【问题标题】:Iterate through all elements of XML file遍历 XML 文件的所有元素
【发布时间】:2015-10-29 22:40:25
【问题描述】:

我有一个这样的 XML 文件:

<CustomerOrders>
  <Customers>
    <CustomerID>ALFKI</CustomerID>
    <Orders>
      <OrderID>10643</OrderID>
      <CustomerID>ALFKI</CustomerID>
      <OrderDate>1997-08-25</OrderDate>
    </Orders>
    <Orders>
      <OrderID>10692</OrderID>
      <CustomerID>ALFKI</CustomerID>
      <OrderDate>1997-10-03</OrderDate>
    </Orders>
    <CompanyName>Alfreds Futterkiste</CompanyName>
  </Customers>
  <Customers>
    <CustomerID>ANATR</CustomerID>
    <Orders>
      <OrderID>10308</OrderID>
  <CustomerID>ANATR</CustomerID>
  <OrderDate>1996-09-18</OrderDate>
    </Orders>
    <CompanyName>Ana Trujillo Emparedados y helados</CompanyName>
  </Customers>
</CustomerOrders>

我想提取每个元素以转换为小写。我知道我可以递归地遍历所有节点和子节点,但我正在努力输出实际元素。

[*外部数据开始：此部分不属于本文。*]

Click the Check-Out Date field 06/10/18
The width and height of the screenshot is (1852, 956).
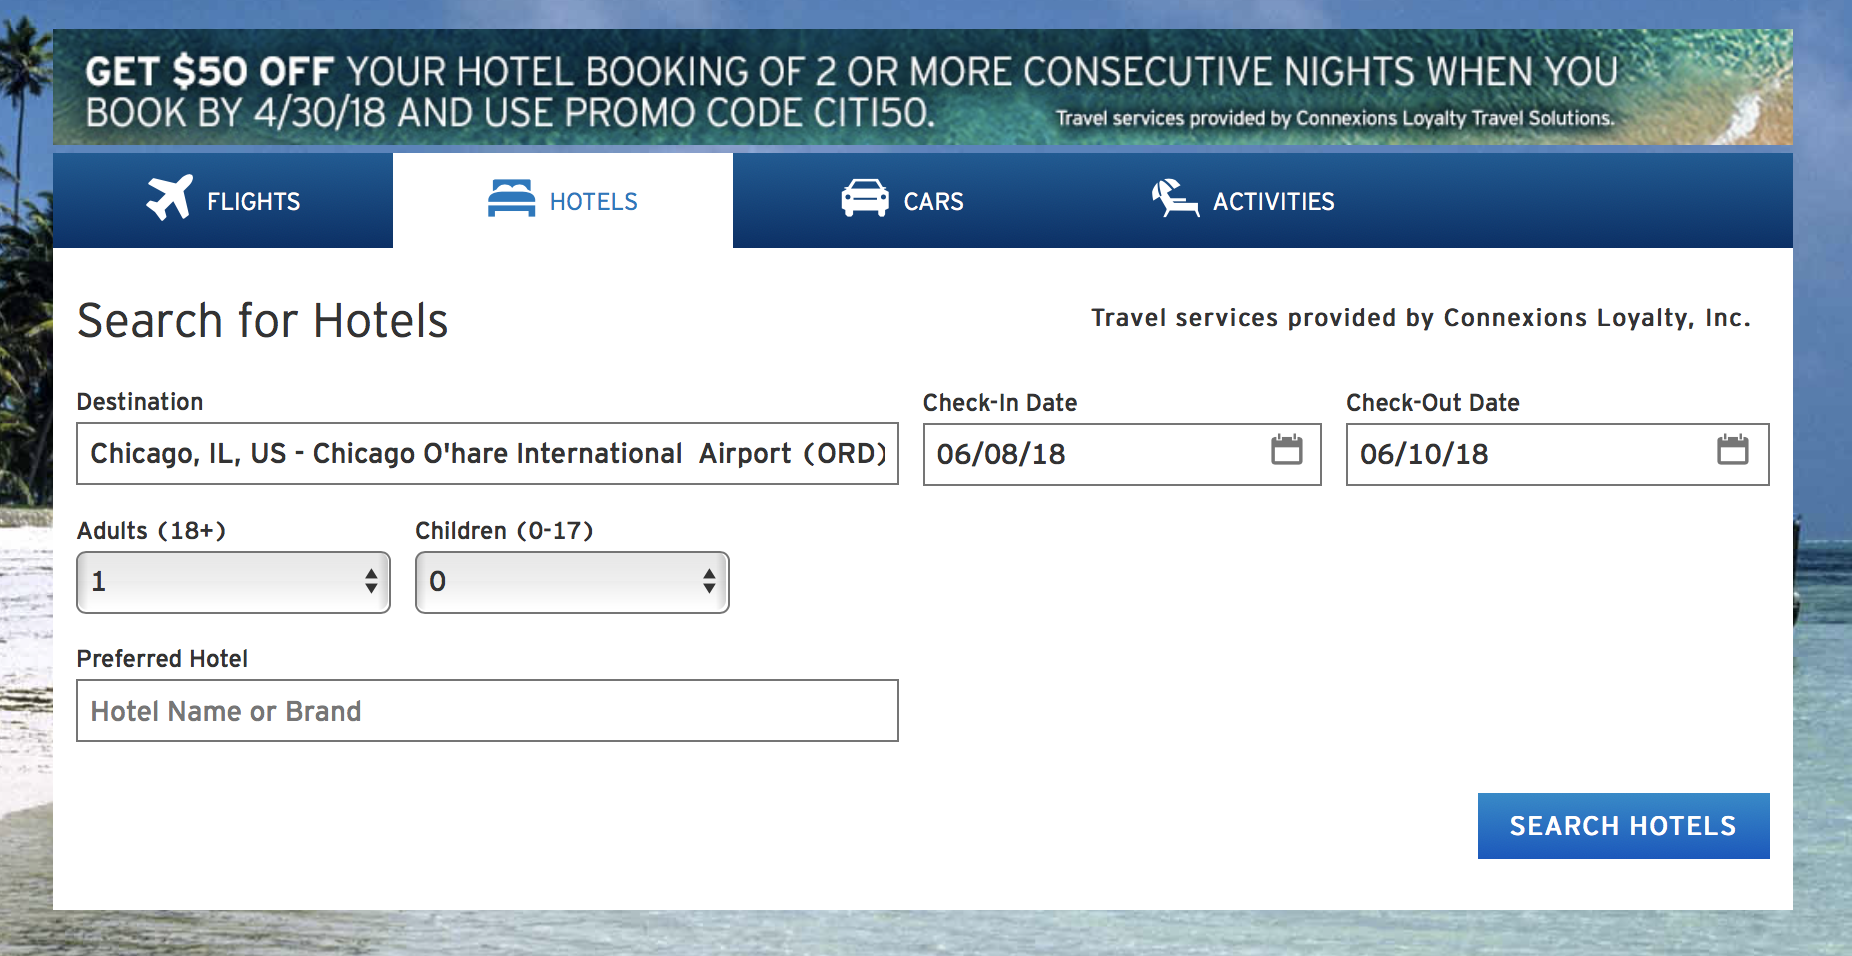pyautogui.click(x=1557, y=455)
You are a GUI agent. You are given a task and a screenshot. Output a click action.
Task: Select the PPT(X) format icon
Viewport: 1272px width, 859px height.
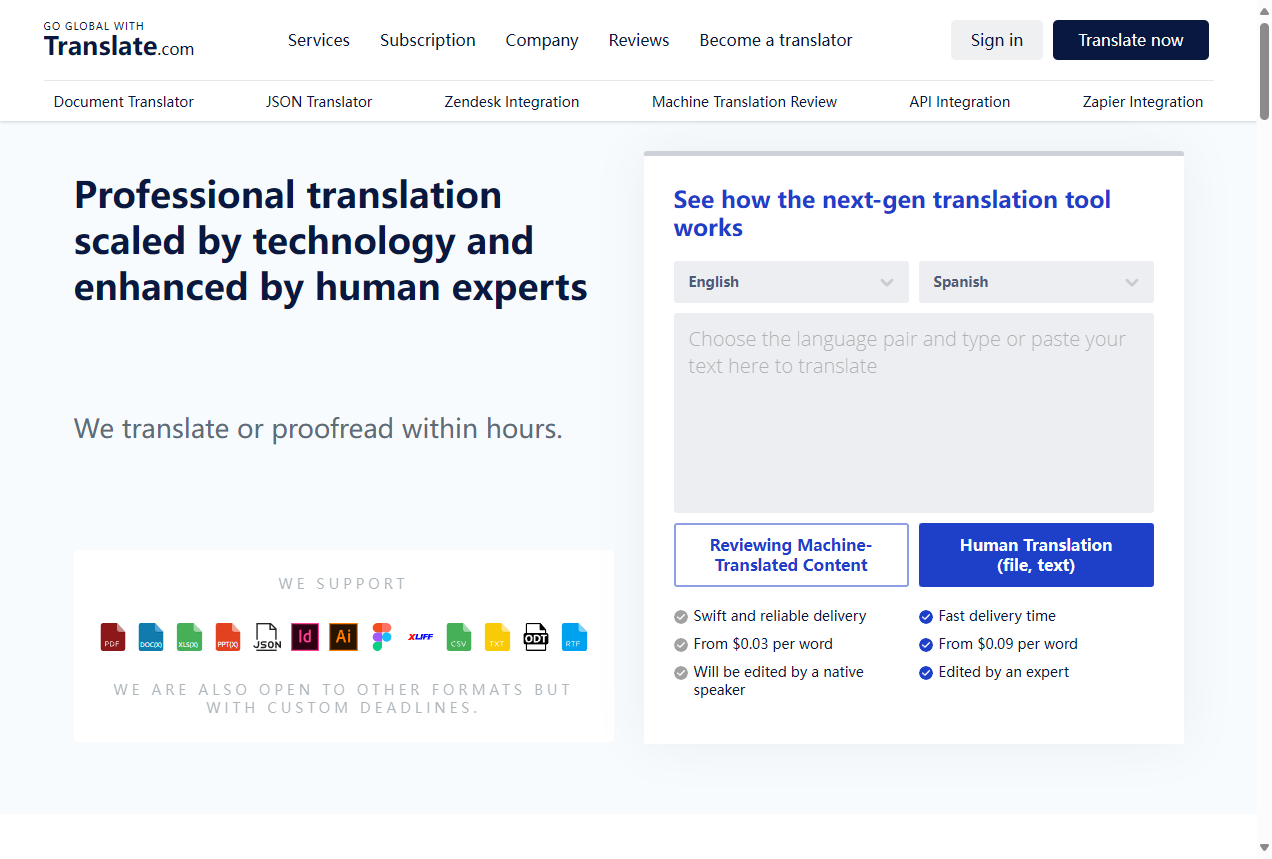pyautogui.click(x=227, y=637)
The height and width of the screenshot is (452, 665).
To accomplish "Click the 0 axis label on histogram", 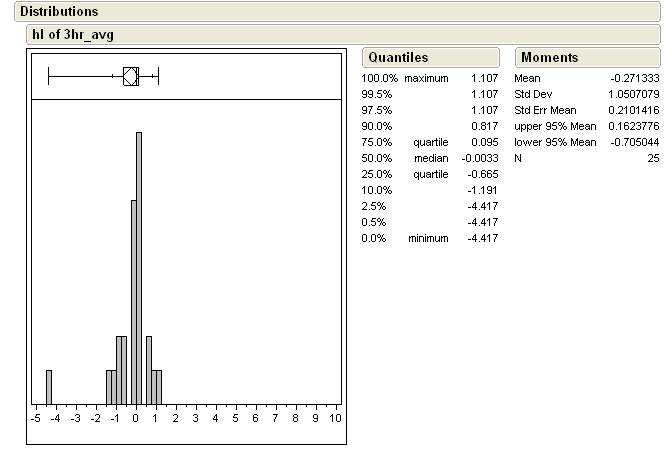I will pyautogui.click(x=136, y=418).
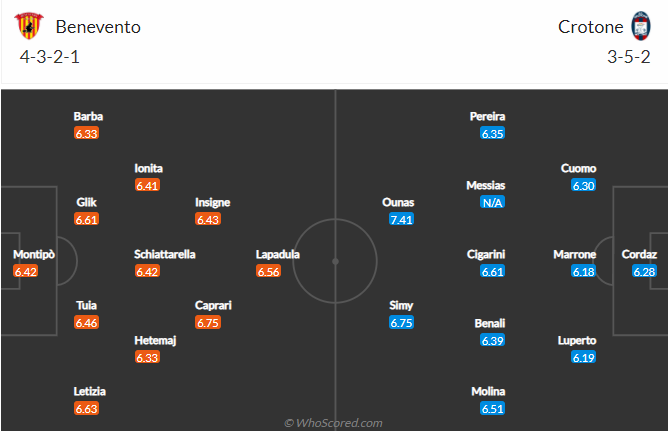This screenshot has width=668, height=431.
Task: Select Pereira on the Crotone wing
Action: click(488, 116)
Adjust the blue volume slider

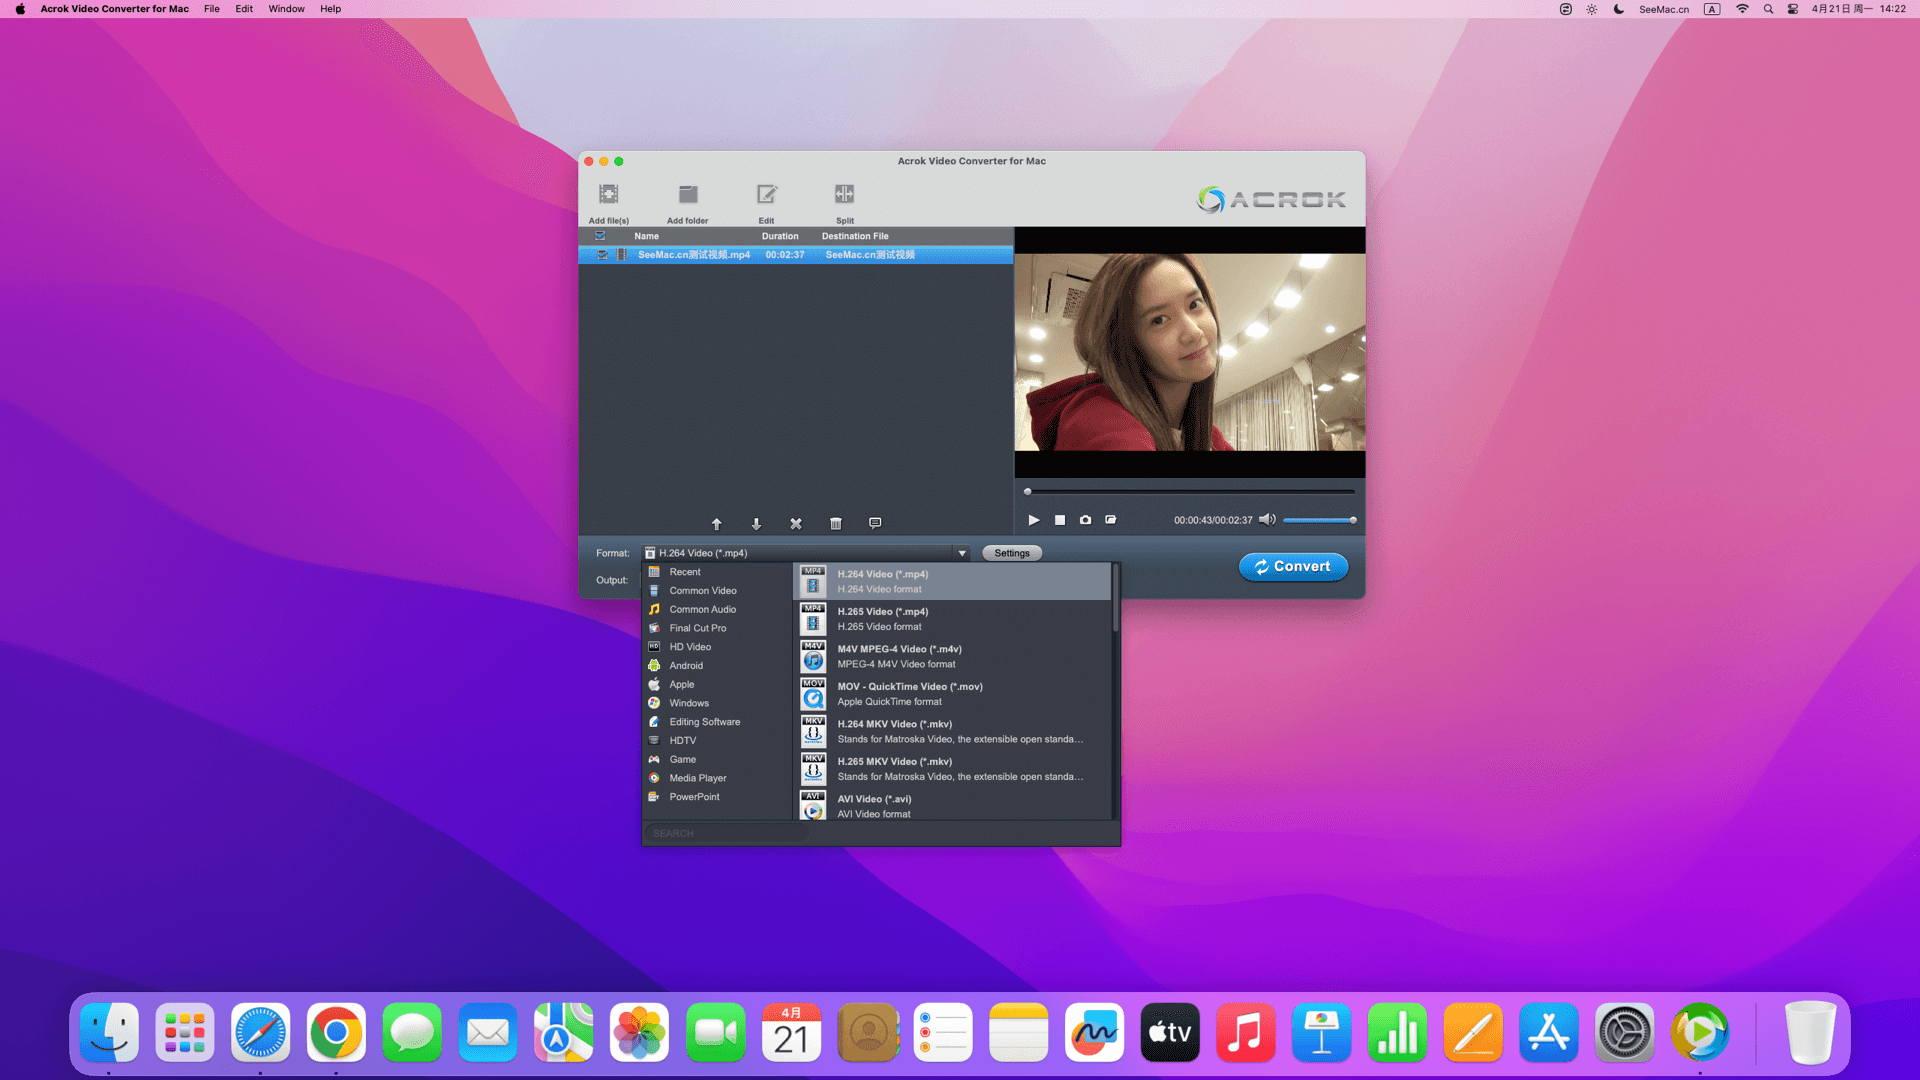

现在在我的代码中,我只是打印所有标签及其属性,也可以手动打印元素

import xml.etree.ElementTree as ET
tree = ET.parse('customer.xml')
root = tree.getroot()
for descendant in root.findall(".//*"):
    print descendant.tag, descendant.attrib
print root[0][1][0].text #prints 10643

我想要的是能够打印出文件的每个元素,并将它们全部转换为小写。

预期输出:

CustomerID = alfki
OrderID = 10643
CustomerID = alfki
OrderDate = 1997-08025
OrderID = 10692         
CustomerID = alfki
OrderDate = 1997-10-03
CompanyName = alfreds futterkiste

等等

【问题讨论】:

  • 欢迎来到 StackOverflow。请阅读并遵循帮助文档中的发布指南。 MCVE 适用于此。 “我在挣扎”并没有描述问题;请编辑您的帖子以包含实际输出和您的预期。
  • 试一试并反馈。

标签: python xml


【解决方案1】:

我的尝试如下-

import lxml.etree as et


s="""

<CustomerOrders>
  <Customers>
    <CustomerID>ALFKI</CustomerID>
    <Orders>
      <OrderID>10643</OrderID>
      <CustomerID>ALFKI</CustomerID>
      <OrderDate>1997-08-25</OrderDate>
    </Orders>
    <Orders>
      <OrderID>10692</OrderID>
      <CustomerID>ALFKI</CustomerID>
      <OrderDate>1997-10-03</OrderDate>
    </Orders>
    <CompanyName>Alfreds Futterkiste</CompanyName>
  </Customers>
  <Customers>
    <CustomerID>ANATR</CustomerID>
    <Orders>
      <OrderID>10308</OrderID>
  <CustomerID>ANATR</CustomerID>
  <OrderDate>1996-09-18</OrderDate>
    </Orders>
    <CompanyName>Ana Trujillo Emparedados y helados</CompanyName>
  </Customers>
</CustomerOrders>

"""


tree = et.fromstring(s)

for txt in tree.xpath('//text()/parent::*[1]'):
   txt.text = "%s"%txt.text.lower()

print et.tostring(tree, pretty_print=True)

打印出来-

<CustomerOrders>
  <Customers>
    <CustomerID>alfki</CustomerID>
    <Orders>
      <OrderID>10643</OrderID>
      <CustomerID>alfki</CustomerID>
      <OrderDate>1997-08-25</OrderDate>
    </Orders>
    <Orders>
      <OrderID>10692</OrderID>
      <CustomerID>alfki</CustomerID>
      <OrderDate>1997-10-03</OrderDate>
    </Orders>
    <CompanyName>alfreds futterkiste</CompanyName>
  </Customers>
  <Customers>
    <CustomerID>anatr</CustomerID>
    <Orders>
      <OrderID>10308</OrderID>
  <CustomerID>anatr</CustomerID>
  <OrderDate>1996-09-18</OrderDate>
    </Orders>
    <CompanyName>ana trujillo emparedados y helados</CompanyName>
  </Customers>
</CustomerOrders>

【讨论】:

    【解决方案2】:

    考虑使用XSLTtranslate() 函数。作为信息,XSLT 是一种特殊用途的编程语言,用于转换、样式化、重新格式化和重新构造 XML 文档。您可以避免 Python 中所有节点和文本的递归循环。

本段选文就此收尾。